The indications for treatment in this setting have not been studied fully. In previous reports, most patients with asymptomatic cement embolism remained untreated. In symptomatic patients, however, anticoagulation therapy was started immediately to prevent further thrombus formation although there are no data supporting the value of preventive anticoagulation (4).

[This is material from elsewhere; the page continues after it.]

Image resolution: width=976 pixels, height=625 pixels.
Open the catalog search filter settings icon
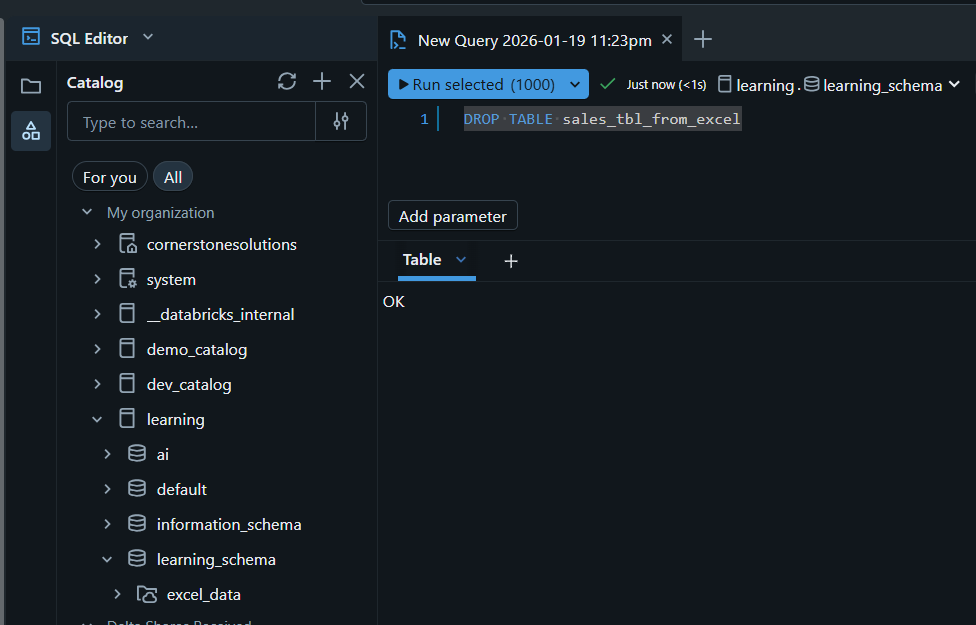[x=341, y=122]
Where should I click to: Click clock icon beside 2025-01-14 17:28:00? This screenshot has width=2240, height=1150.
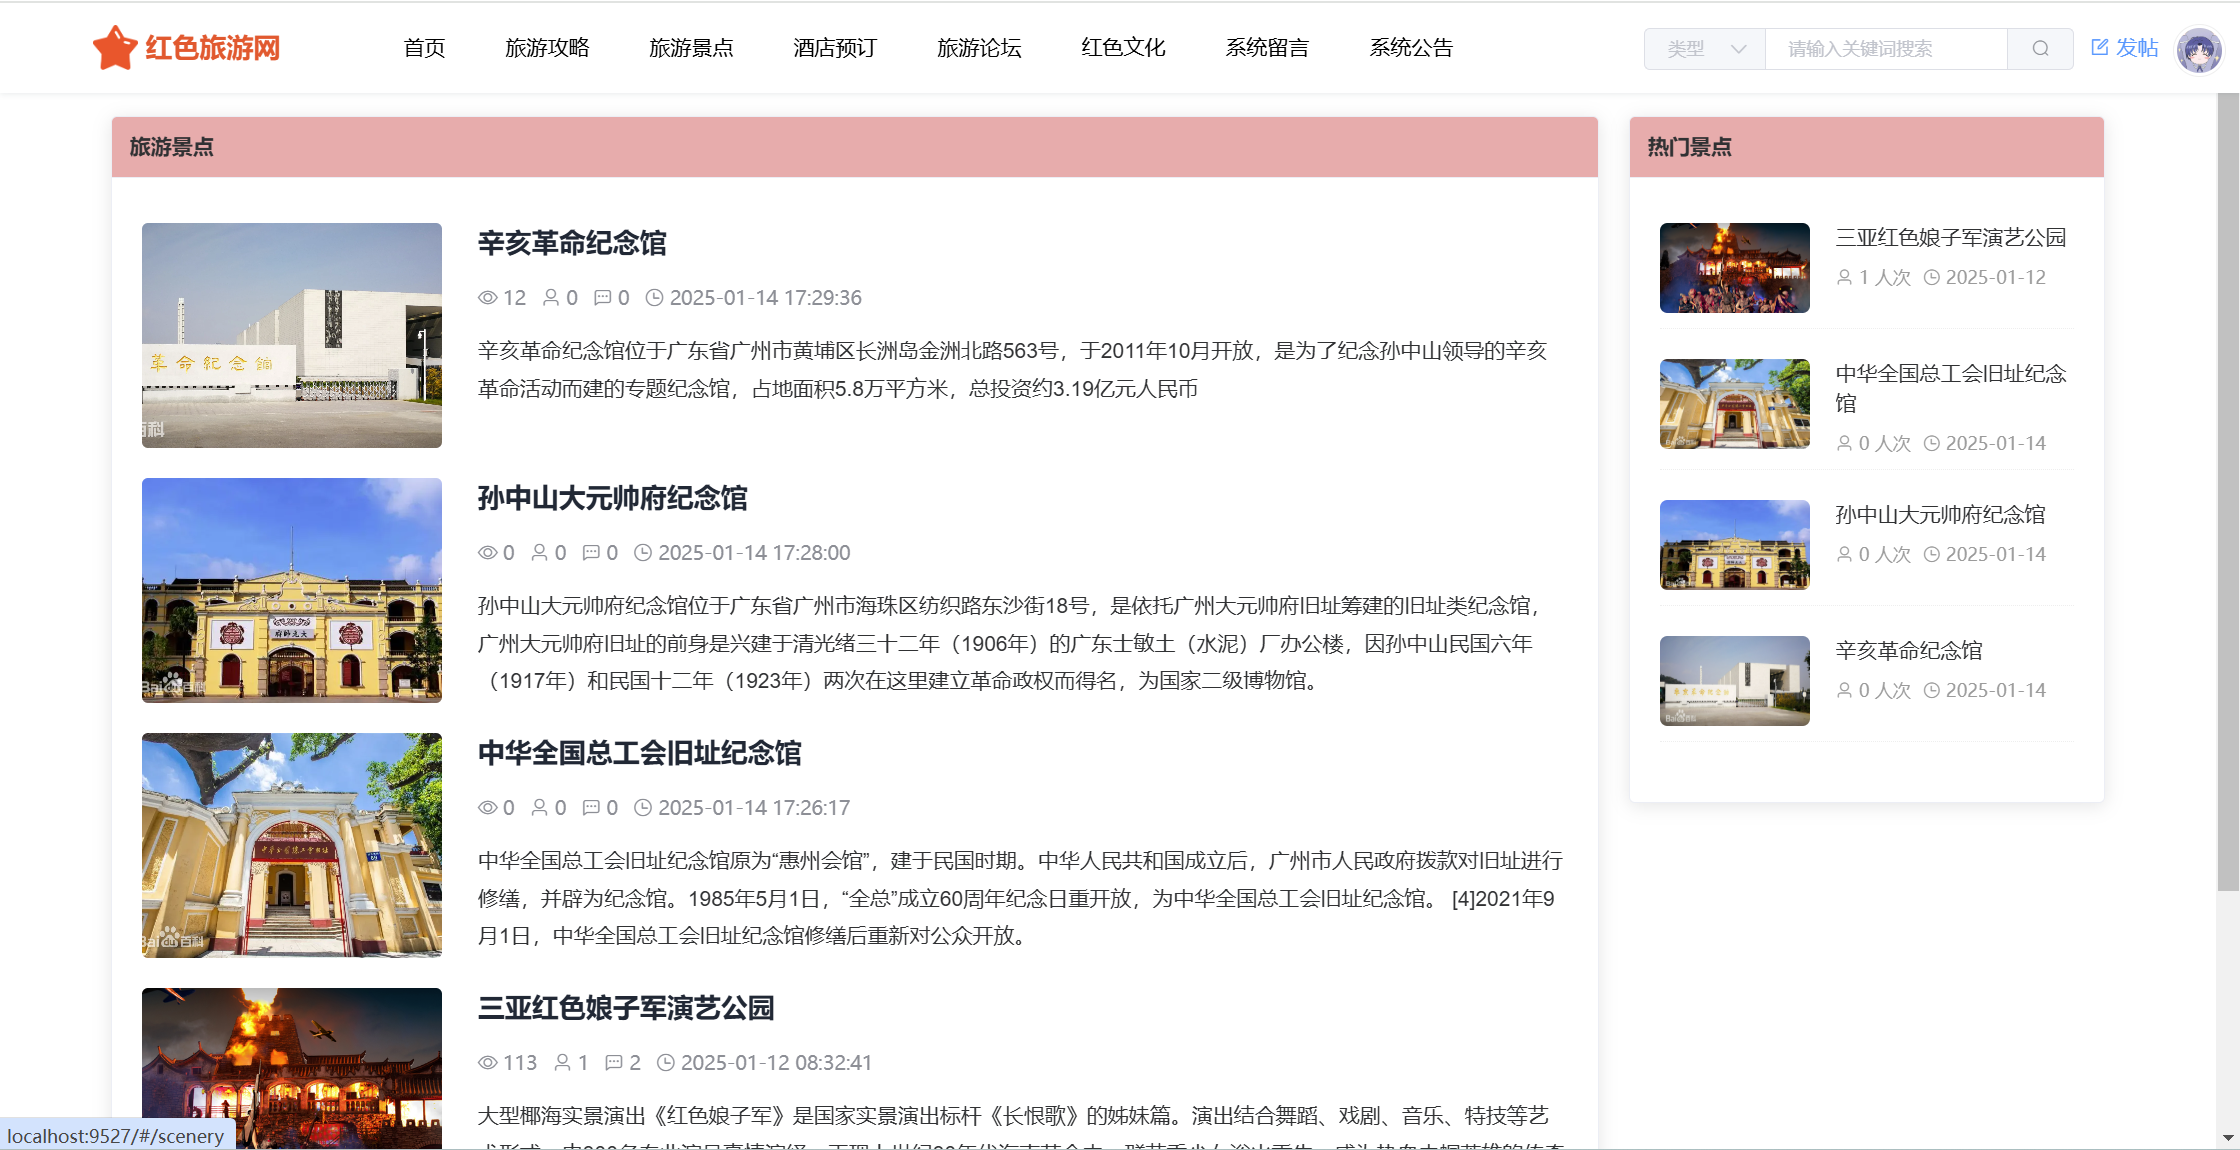coord(643,553)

In conclusion, we performed pulmonary CTA in a patient with bone cement embolism using the spectral imaging mode. Spectral imaging allowed for better detection of smaller emboli even in the peripheral pulmonary arteries, as well as evaluation of parenchymal perfusion by assessing the parenchymal iodine content in addition to angiographic information. Furthermore, we believe that the use of the material decomposition technique with spectral CT may help to compensate for the drawbacks of using only Hounsfield units in differentiating materials with similar CT densities.